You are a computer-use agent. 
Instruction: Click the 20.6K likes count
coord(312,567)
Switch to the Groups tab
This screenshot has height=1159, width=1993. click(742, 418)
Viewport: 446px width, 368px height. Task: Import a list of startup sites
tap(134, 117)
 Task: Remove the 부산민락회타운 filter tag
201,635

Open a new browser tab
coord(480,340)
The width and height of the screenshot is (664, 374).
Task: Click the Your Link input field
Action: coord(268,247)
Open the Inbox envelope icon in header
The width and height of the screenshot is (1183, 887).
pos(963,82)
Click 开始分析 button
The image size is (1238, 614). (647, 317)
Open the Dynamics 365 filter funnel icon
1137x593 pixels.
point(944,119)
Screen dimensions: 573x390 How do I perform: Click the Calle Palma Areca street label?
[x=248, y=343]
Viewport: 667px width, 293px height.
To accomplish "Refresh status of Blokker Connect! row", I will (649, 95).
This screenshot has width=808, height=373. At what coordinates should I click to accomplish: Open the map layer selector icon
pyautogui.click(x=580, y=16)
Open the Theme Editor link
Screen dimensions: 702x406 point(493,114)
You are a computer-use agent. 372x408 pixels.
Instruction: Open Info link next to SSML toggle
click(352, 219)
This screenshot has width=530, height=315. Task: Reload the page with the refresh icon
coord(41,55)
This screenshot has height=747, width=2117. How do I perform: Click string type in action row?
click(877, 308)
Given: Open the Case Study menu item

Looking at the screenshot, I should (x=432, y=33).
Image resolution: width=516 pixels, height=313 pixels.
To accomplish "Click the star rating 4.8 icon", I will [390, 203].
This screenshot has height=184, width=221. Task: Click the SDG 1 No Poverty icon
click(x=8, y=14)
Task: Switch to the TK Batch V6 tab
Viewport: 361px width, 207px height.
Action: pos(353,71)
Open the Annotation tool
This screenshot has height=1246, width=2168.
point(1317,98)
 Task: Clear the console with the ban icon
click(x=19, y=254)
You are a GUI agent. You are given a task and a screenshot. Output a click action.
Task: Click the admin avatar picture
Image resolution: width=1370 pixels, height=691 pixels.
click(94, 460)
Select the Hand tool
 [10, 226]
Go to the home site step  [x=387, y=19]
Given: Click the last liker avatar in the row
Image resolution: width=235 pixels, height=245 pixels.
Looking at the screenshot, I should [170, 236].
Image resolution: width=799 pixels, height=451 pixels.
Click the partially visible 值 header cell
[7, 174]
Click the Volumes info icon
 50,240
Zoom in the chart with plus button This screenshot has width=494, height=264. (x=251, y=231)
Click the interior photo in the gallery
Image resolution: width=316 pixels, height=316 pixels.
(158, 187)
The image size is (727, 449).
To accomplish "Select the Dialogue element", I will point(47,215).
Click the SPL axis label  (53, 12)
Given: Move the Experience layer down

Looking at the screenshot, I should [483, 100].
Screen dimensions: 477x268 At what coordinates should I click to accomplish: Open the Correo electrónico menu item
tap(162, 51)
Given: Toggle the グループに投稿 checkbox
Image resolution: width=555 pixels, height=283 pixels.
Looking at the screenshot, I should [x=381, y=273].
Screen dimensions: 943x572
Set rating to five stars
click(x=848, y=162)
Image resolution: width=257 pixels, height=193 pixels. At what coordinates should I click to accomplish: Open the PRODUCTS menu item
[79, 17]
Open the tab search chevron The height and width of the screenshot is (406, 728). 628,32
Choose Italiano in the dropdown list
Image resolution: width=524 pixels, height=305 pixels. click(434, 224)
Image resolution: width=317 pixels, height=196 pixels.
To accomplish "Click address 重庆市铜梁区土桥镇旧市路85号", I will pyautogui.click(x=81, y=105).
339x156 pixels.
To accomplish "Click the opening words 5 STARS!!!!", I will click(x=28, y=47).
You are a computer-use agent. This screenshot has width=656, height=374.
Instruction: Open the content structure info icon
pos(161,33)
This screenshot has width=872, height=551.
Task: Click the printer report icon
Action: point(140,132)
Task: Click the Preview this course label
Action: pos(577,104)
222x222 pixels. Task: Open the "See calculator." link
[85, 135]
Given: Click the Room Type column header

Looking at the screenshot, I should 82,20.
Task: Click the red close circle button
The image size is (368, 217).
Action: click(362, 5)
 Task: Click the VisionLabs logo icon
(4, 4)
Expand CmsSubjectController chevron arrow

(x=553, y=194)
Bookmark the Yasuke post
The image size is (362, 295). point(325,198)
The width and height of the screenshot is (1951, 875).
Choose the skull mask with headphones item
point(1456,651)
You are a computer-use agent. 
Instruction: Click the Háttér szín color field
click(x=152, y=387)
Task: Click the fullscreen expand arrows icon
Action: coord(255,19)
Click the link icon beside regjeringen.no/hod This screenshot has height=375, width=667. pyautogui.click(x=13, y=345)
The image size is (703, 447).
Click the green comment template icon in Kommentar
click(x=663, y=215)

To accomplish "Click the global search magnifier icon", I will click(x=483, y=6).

» YOUR INSTRUCTIONS
Reproduce every line of the data above word for word, without changing anything.

» EXPECTED ANSWER
You are a computer-use agent. 
Instruction: Click the 20.6K likes count
coord(312,567)
Switch to the Groups tab
This screenshot has height=1159, width=1993. click(742, 418)
Viewport: 446px width, 368px height. Task: Import a list of startup sites
tap(134, 117)
 Task: Remove the 부산민락회타운 filter tag
201,635

Open a new browser tab
coord(480,340)
The width and height of the screenshot is (664, 374).
Task: Click the Your Link input field
Action: coord(268,247)
Open the Inbox envelope icon in header
The width and height of the screenshot is (1183, 887).
pos(963,82)
Click 开始分析 button
The image size is (1238, 614). (647, 317)
Open the Dynamics 365 filter funnel icon
1137x593 pixels.
point(944,119)
Screen dimensions: 573x390 How do I perform: Click the Calle Palma Areca street label?
[x=248, y=343]
Viewport: 667px width, 293px height.
To accomplish "Refresh status of Blokker Connect! row", I will (649, 95).
This screenshot has width=808, height=373. At what coordinates should I click to accomplish: Open the map layer selector icon
pyautogui.click(x=580, y=16)
Open the Theme Editor link
Screen dimensions: 702x406 point(493,114)
You are a computer-use agent. 372x408 pixels.
Instruction: Open Info link next to SSML toggle
click(352, 219)
This screenshot has width=530, height=315. Task: Reload the page with the refresh icon
coord(41,55)
This screenshot has height=747, width=2117. How do I perform: Click string type in action row?
click(877, 308)
Given: Open the Case Study menu item

Looking at the screenshot, I should (x=432, y=33).
Image resolution: width=516 pixels, height=313 pixels.
To accomplish "Click the star rating 4.8 icon", I will [390, 203].
This screenshot has height=184, width=221. Task: Click the SDG 1 No Poverty icon
click(x=8, y=14)
Task: Switch to the TK Batch V6 tab
Viewport: 361px width, 207px height.
Action: pos(353,71)
Open the Annotation tool
This screenshot has height=1246, width=2168.
point(1317,98)
 Task: Clear the console with the ban icon
click(x=19, y=254)
You are a GUI agent. You are given a task and a screenshot. Output a click action.
Task: Click the admin avatar picture
Image resolution: width=1370 pixels, height=691 pixels.
click(94, 460)
Select the Hand tool
 [10, 226]
Go to the home site step  [x=387, y=19]
Given: Click the last liker avatar in the row
Image resolution: width=235 pixels, height=245 pixels.
Looking at the screenshot, I should [170, 236].
Image resolution: width=799 pixels, height=451 pixels.
Click the partially visible 值 header cell
[7, 174]
Click the Volumes info icon
 50,240
Zoom in the chart with plus button This screenshot has width=494, height=264. (x=251, y=231)
Click the interior photo in the gallery
Image resolution: width=316 pixels, height=316 pixels.
(158, 187)
The image size is (727, 449).
To accomplish "Select the Dialogue element", I will point(47,215).
Click the SPL axis label  (53, 12)
Given: Move the Experience layer down

Looking at the screenshot, I should [483, 100].
Screen dimensions: 477x268 At what coordinates should I click to accomplish: Open the Correo electrónico menu item
tap(162, 51)
Given: Toggle the グループに投稿 checkbox
Image resolution: width=555 pixels, height=283 pixels.
Looking at the screenshot, I should [x=381, y=273].
Screen dimensions: 943x572
Set rating to five stars
click(x=848, y=162)
Image resolution: width=257 pixels, height=193 pixels. At what coordinates should I click to accomplish: Open the PRODUCTS menu item
[79, 17]
Open the tab search chevron The height and width of the screenshot is (406, 728). 628,32
Choose Italiano in the dropdown list
Image resolution: width=524 pixels, height=305 pixels. click(434, 224)
Image resolution: width=317 pixels, height=196 pixels.
To accomplish "Click address 重庆市铜梁区土桥镇旧市路85号", I will pyautogui.click(x=81, y=105).
339x156 pixels.
To accomplish "Click the opening words 5 STARS!!!!", I will click(x=28, y=47).
You are a computer-use agent. This screenshot has width=656, height=374.
Instruction: Open the content structure info icon
pos(161,33)
This screenshot has width=872, height=551.
Task: Click the printer report icon
Action: point(140,132)
Task: Click the Preview this course label
Action: pos(577,104)
222x222 pixels. Task: Open the "See calculator." link
[85, 135]
Given: Click the Room Type column header

Looking at the screenshot, I should 82,20.
Task: Click the red close circle button
The image size is (368, 217).
Action: click(362, 5)
 Task: Click the VisionLabs logo icon
(4, 4)
Expand CmsSubjectController chevron arrow

(x=553, y=194)
Bookmark the Yasuke post
The image size is (362, 295). point(325,198)
The width and height of the screenshot is (1951, 875).
Choose the skull mask with headphones item
point(1456,651)
You are a computer-use agent. 
Instruction: Click the Háttér szín color field
click(x=152, y=387)
Task: Click the fullscreen expand arrows icon
Action: coord(255,19)
Click the link icon beside regjeringen.no/hod This screenshot has height=375, width=667. pyautogui.click(x=13, y=345)
The image size is (703, 447).
Click the green comment template icon in Kommentar
click(x=663, y=215)

To accomplish "Click the global search magnifier icon", I will click(x=483, y=6).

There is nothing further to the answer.